Revealing the Side‐Chain‐Dependent Ordering Transition of Highly Crystalline Double‐Cable Conjugated Polymers
Guitao Feng, Wen Liang Tan, Safakath Karuthedath, Cheng Li, Xuechen Jiao, Amelia C. Y. Liu, Hariprasad Venugopal, Zheng Tang, Long Ye, Frédéric Laquai, Christopher R. McNeill, Weiwei Li
Abstract
Abstract We developed a series of highly crystalline double‐cable conjugated polymers for application in single‐component organic solar cells (SCOSCs). These polymers contain conjugated backbones as electron donor and pendant perylene bisimide units (PBIs) as electron acceptor. PBIs are connected to the backbone via alkyl units varying from hexyl (C 6 H 12 ) to eicosyl (C 20 H 40 ) as flexible linkers. For double‐cable polymers with short linkers, the PBIs tend to stack in a head‐to‐head fashion, resulting in large d ‐spacings (e.g. 64 Å for the polymer P12 with C 12 H 24 linker) along the lamellar stacking direction.

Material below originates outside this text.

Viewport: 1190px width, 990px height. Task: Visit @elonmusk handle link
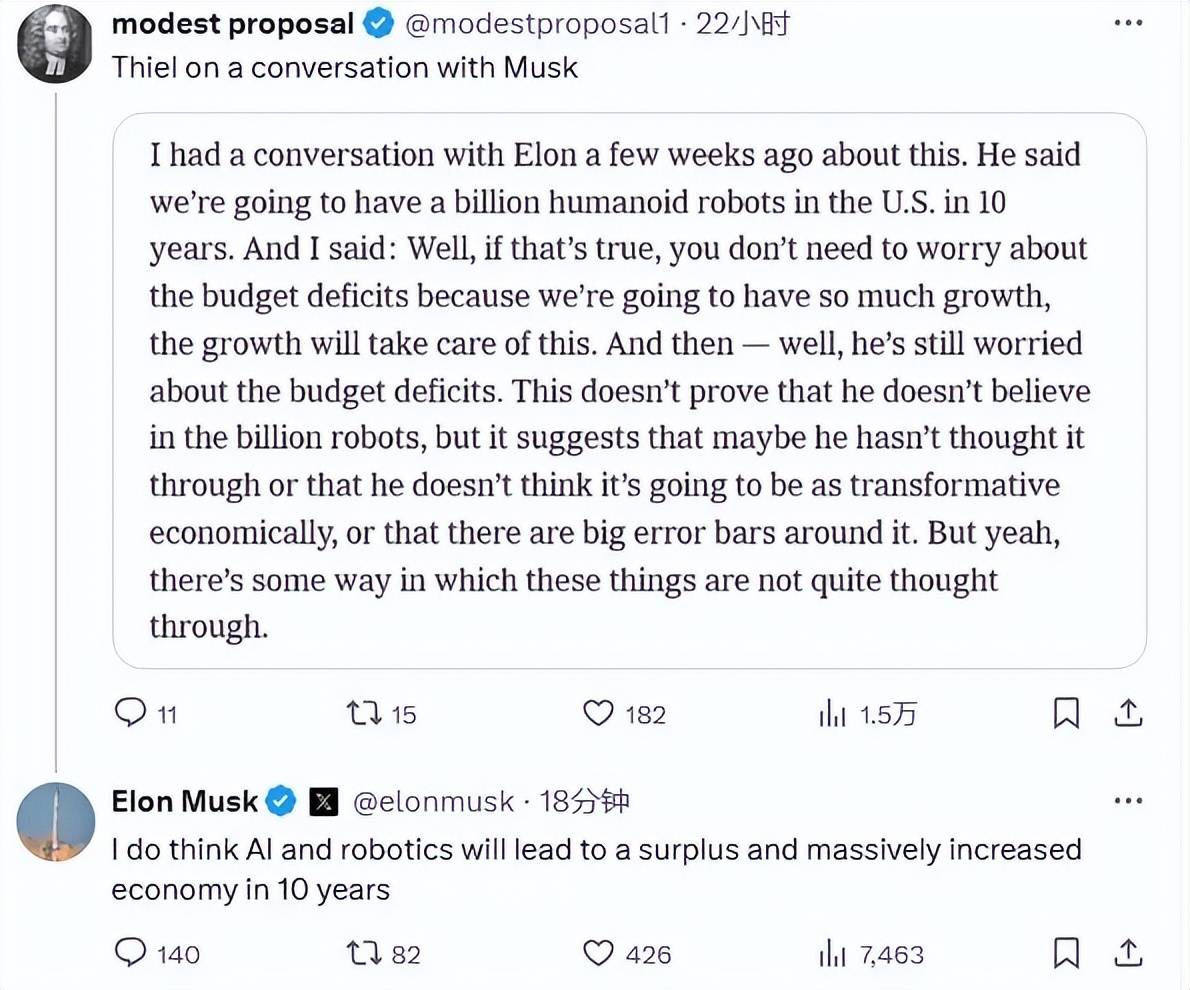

When the length of the linker groups is longer than a certain length, the PBIs instead adopt a more ordered packing likely via H ‐aggregation, resulting in short d ‐spacings (e.g. 50 Å for the polymer P16 with C 16 H 32 linker). This work highlights the importance of linker length on the molecular packing of the acceptor units and the influences on the photovoltaic performance of SCOSCs.